# Question about Uber and ssi



## Joerezz7

I'm not sure if this is the right section for this question but I'm posting it here cause it kind of relates. Can you work for Ubereats and still be able to receive your ssi disability? 
I'm worried that I would lose my ssi but someone told me you can work part time and only can make a certain amount of money. I have no idea if this is true or not. 
Want to work for Ubereats, not Uber


----------



## UberTaxPro

Joerezz7 said:


> I'm not sure if this is the right section for this question but I'm posting it here cause it kind of relates. Can you work for Ubereats and still be able to receive your ssi disability?
> I'm worried that I would lose my ssi but someone told me you can work part time and only can make a certain amount of money. I have no idea if this is true or not.
> Want to work for Ubereats, not Uber


It depends on how much you make not how you make it. Here's a link that might help you: https://www.ssa.gov/pubs/EN-05-10095.pdf
Remember it's your net income that matters not gross.


----------



## Lee239

UberTaxPro said:


> It depends on how much you make not how you make it. Here's a link that might help you: https://www.ssa.gov/pubs/EN-05-10095.pdf
> Remember it's your net income that matters not gross.

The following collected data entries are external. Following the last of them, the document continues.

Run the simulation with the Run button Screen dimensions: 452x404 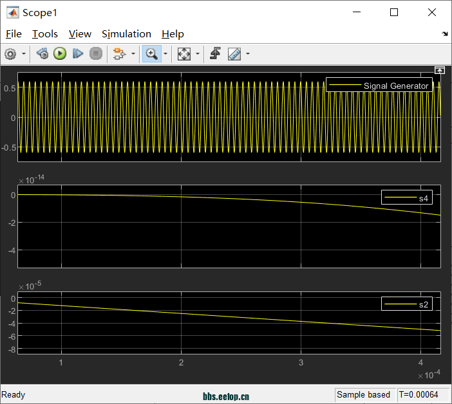point(60,54)
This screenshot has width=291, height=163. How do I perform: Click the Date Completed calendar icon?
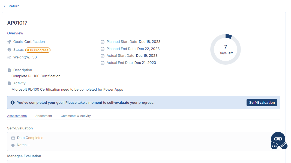coord(13,138)

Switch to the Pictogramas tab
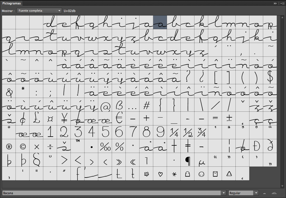pos(12,3)
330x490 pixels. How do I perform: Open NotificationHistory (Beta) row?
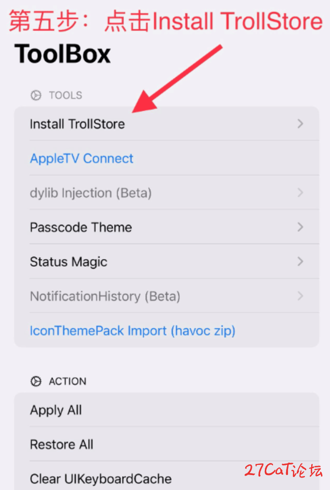(x=166, y=296)
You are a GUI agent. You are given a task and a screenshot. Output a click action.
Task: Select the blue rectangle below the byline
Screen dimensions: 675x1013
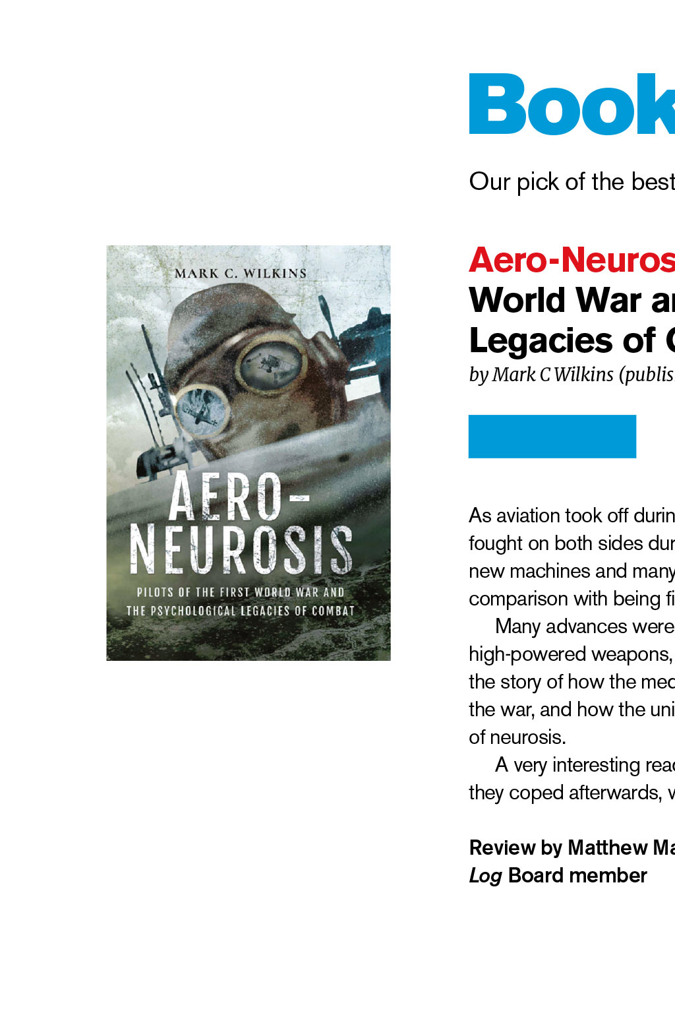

Unless you run into an automated system that sees any income and questions it and then you run into a person who does not understand that you can write off the miles and you are not making an actual income. Plus if you work too much they will say you are not disabled and kick you off SSI.


----------



## UberTaxPro

Lee239 said:


> Unless you run into an automated system that sees any income and questions it and then you run into a person who does not understand that you can write off the miles and you are not making an actual income. Plus if you work too much they will say you are not disabled and kick you off SSI.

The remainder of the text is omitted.